— start of Data section —

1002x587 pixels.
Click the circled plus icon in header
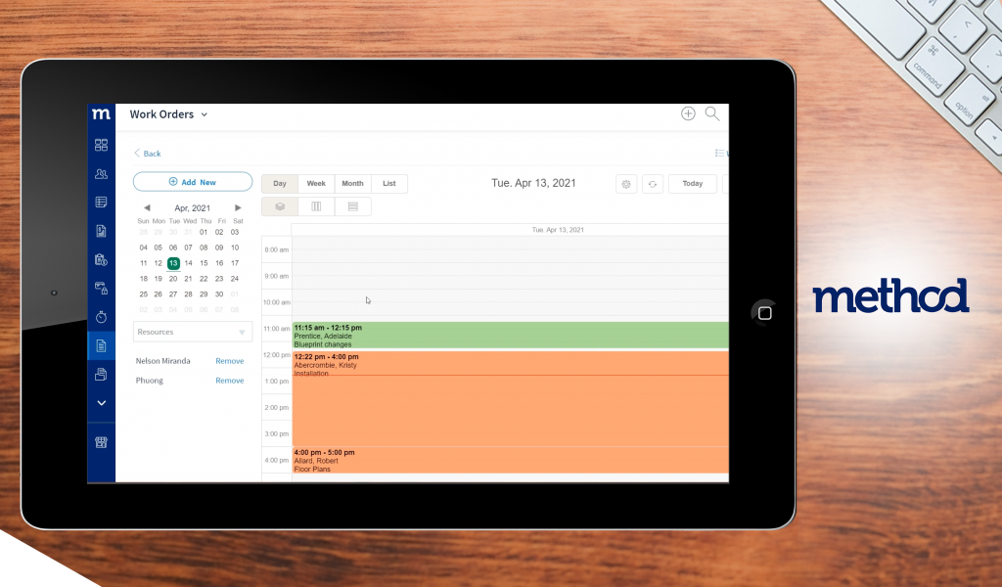[x=688, y=114]
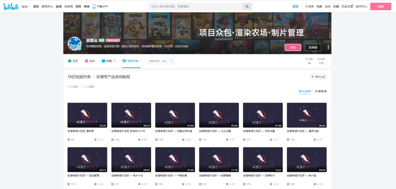Viewport: 396px width, 189px height.
Task: Open the three-dot more menu on banner
Action: click(328, 47)
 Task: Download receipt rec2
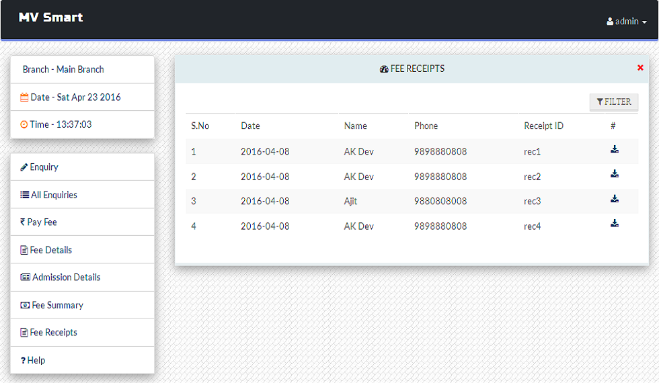pos(615,174)
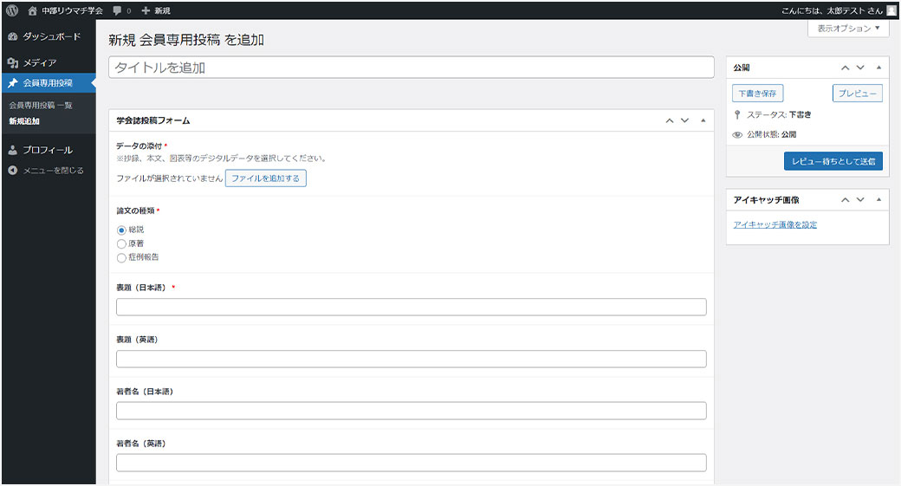
Task: Open the site home icon 中部リウマチ学会
Action: [32, 10]
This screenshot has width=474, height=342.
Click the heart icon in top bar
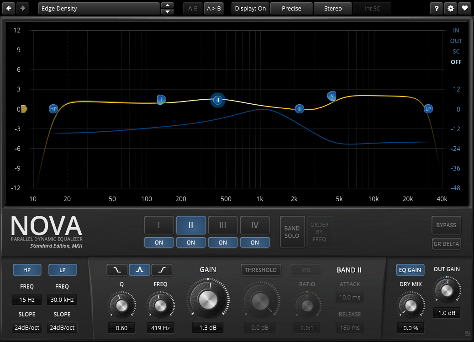[464, 8]
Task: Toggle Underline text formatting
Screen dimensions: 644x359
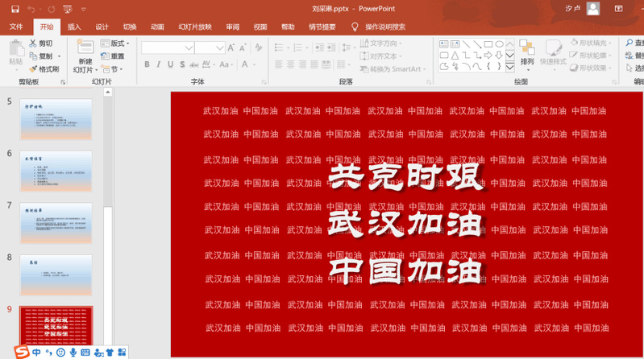Action: [x=171, y=65]
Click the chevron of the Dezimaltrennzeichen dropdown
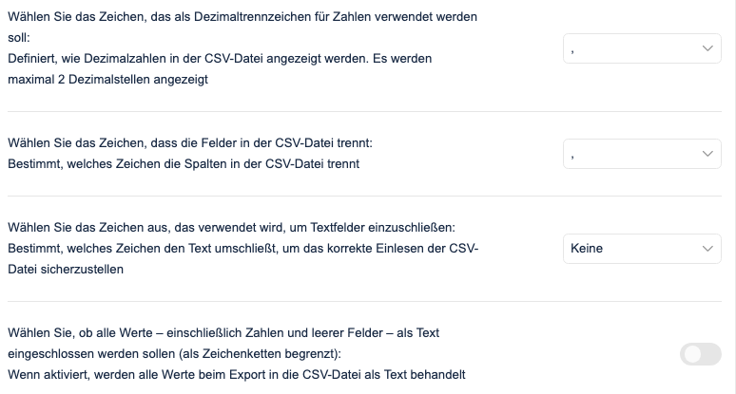736x394 pixels. click(707, 48)
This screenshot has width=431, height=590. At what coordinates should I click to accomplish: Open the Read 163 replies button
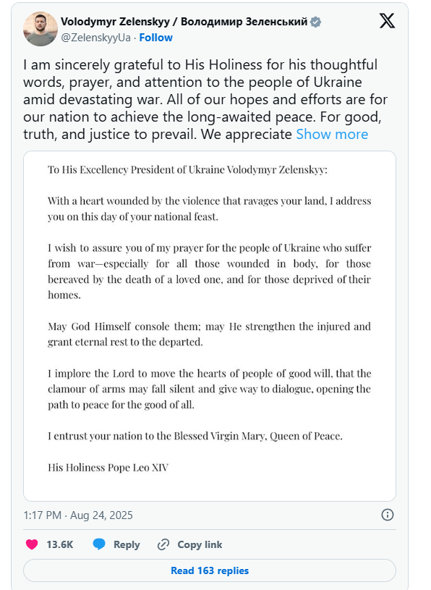pyautogui.click(x=210, y=570)
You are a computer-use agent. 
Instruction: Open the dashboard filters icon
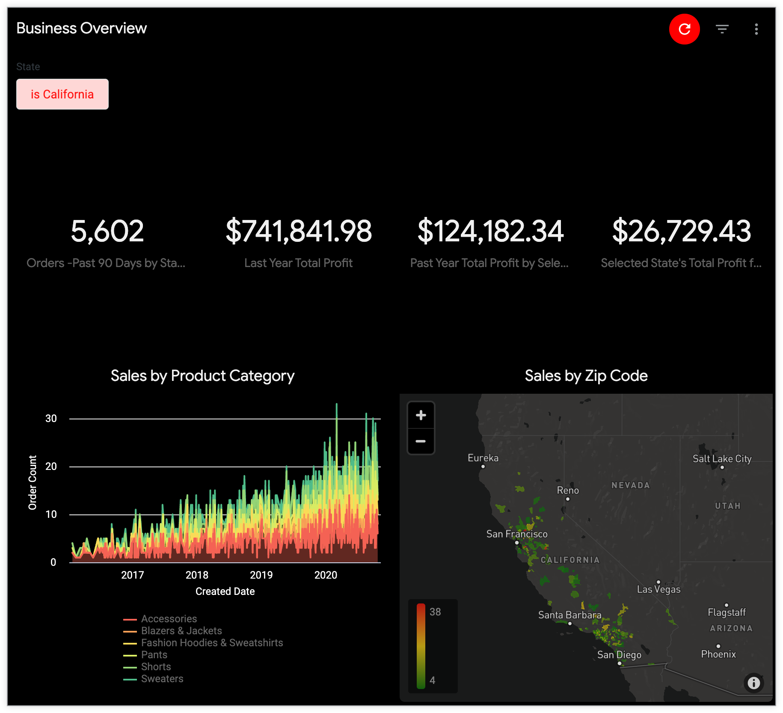(x=722, y=29)
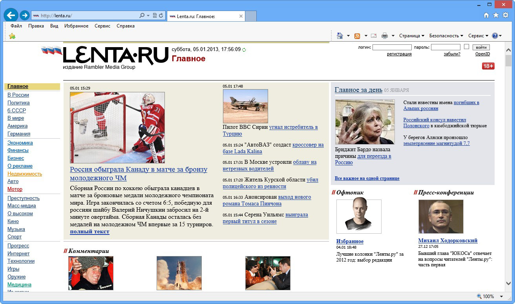This screenshot has height=304, width=515.
Task: Open the Политика section link in sidebar
Action: [18, 103]
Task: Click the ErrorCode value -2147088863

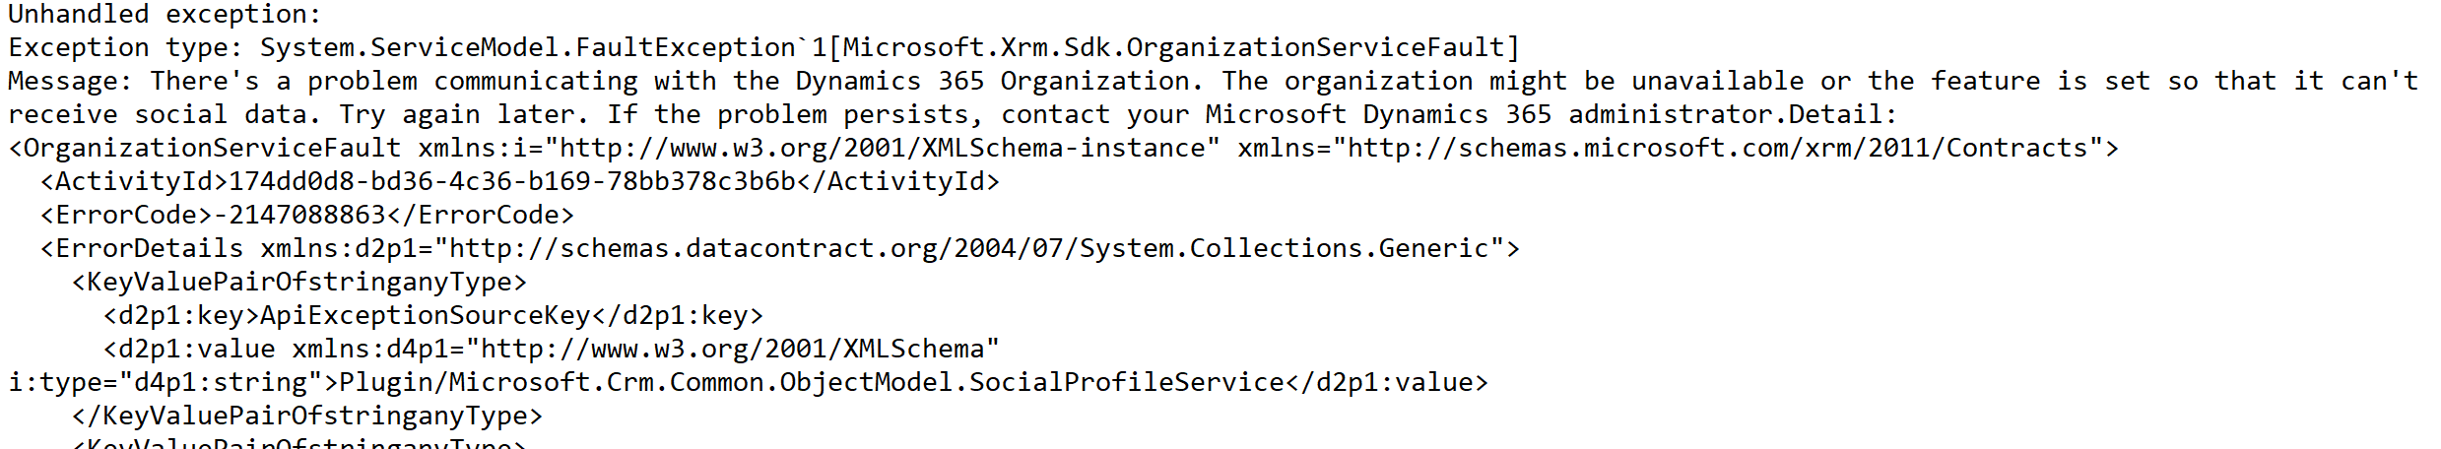Action: coord(298,215)

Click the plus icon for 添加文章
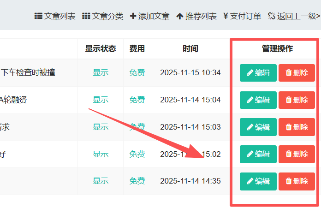click(133, 16)
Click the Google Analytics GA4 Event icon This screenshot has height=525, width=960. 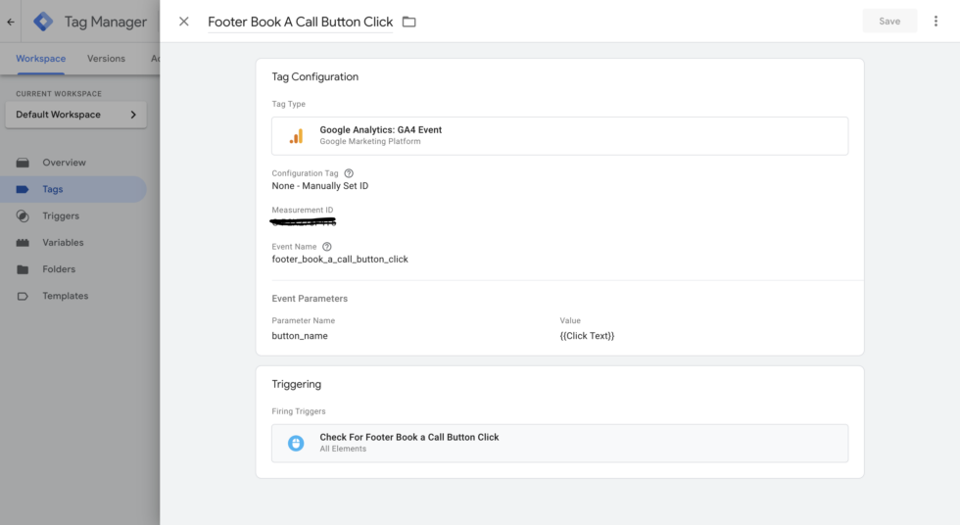(296, 136)
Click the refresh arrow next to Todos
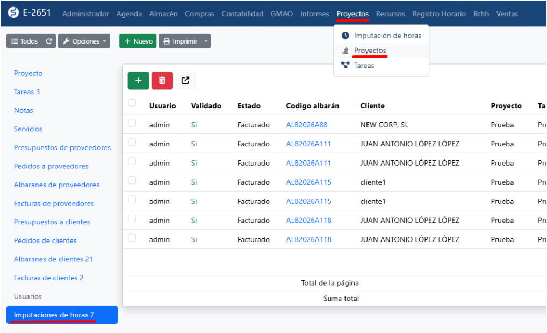The image size is (547, 333). coord(49,41)
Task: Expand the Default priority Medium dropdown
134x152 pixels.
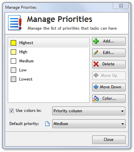Action: (x=89, y=124)
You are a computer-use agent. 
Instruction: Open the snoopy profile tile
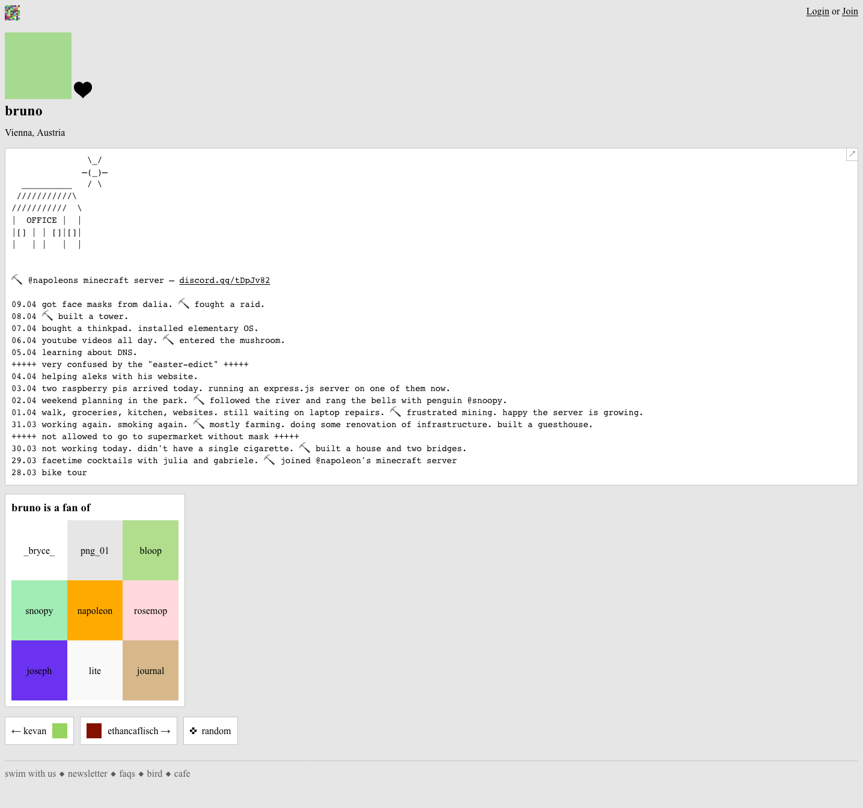click(x=39, y=610)
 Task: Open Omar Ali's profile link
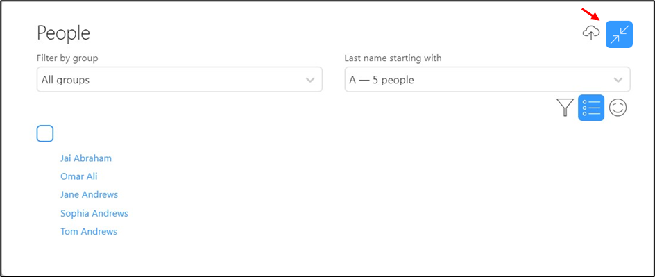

— end of Data section —

### Exercise task:
Please update everything from the start of the records down to the line containing "736x394 pixels. click(707, 48)" by replacing "Underline" with "Bold" and keeping all else the same. Leave the pictures out of your answer.

### Written solution:
1002x587 pixels.
Click the circled plus icon in header
[x=688, y=114]
Viewport: 396px width, 189px height.
Task: Open the three-dot more menu on banner
Action: click(328, 47)
 Task: Download receipt rec2
pos(615,174)
Task: Open the site home icon 中部リウマチ学会
Action: [32, 10]
This screenshot has width=474, height=342.
Click the heart icon in top bar
[464, 8]
Task: Toggle Bold text formatting
Screen dimensions: 644x359
Action: [x=171, y=65]
Click the chevron of the Dezimaltrennzeichen dropdown
736x394 pixels. click(707, 48)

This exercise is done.